= Roland Grossenbacher =

Roland Edouard Grossenbacher is a Swiss lawyer, who served as chairman of the Administrative Council of the European Patent Organisation from 5 March 2000 to 4 March 2009. He was appointed at this post for a first three-year term on 5 March 2000. He was then reelected in 2002 for a second term, beginning on 5 March 2003. In December 2005, he was again re-elected as Chairman of the Council from a third term from 5 March 2006 to 4 March 2009. After he stepped down in March 2009, he was made "Honorary Chairman" of the Administrative Council of the European Patent Organisation.

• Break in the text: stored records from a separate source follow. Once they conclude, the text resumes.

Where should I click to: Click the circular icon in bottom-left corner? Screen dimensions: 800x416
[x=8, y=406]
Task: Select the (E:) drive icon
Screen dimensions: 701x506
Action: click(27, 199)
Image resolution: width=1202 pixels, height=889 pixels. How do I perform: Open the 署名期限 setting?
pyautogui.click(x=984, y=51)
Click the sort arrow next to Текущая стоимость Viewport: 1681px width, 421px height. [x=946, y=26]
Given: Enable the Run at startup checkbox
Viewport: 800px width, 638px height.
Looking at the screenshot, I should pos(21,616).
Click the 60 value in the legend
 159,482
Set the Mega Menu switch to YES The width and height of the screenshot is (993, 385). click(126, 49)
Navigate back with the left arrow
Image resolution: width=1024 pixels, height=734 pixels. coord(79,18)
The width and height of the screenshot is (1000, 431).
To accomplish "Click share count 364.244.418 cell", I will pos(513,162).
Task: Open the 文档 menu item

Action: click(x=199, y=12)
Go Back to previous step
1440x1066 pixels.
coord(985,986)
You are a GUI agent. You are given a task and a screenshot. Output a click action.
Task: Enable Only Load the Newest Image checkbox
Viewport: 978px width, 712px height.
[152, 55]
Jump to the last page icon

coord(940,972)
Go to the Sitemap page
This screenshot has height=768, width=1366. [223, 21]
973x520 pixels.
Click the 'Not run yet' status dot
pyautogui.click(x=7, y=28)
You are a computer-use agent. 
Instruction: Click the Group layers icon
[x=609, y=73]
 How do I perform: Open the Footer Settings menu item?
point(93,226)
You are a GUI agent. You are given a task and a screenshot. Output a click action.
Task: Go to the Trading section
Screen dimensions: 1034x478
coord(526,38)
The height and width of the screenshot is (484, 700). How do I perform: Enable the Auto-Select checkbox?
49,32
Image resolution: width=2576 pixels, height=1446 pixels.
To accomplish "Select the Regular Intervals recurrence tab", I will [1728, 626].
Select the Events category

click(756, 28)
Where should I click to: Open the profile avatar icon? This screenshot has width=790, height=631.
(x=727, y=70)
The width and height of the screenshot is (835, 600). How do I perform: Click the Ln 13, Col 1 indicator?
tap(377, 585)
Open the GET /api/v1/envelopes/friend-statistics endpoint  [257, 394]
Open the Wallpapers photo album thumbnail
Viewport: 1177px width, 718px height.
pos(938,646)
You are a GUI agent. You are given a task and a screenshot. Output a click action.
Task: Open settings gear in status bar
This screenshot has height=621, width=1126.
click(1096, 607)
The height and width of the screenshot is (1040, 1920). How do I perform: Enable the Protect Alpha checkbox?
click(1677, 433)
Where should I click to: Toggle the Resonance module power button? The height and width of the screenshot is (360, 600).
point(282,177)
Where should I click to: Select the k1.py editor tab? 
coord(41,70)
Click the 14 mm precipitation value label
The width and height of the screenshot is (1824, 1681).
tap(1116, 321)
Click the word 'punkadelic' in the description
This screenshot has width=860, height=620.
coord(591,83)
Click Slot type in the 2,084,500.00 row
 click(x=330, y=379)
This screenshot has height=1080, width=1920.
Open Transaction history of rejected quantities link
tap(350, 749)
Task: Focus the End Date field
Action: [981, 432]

He joined the Swiss Federal Institute of Intellectual Property in 1976, and was its director from 1989 to 2015. His first contact with patents was when he was involved "in a lawsuit while working as an attorney at law for a very small law firm." He originally came "from the copyright area" and wrote his PhD on copyright. He studied at the Zurich University from 1969 to 1974.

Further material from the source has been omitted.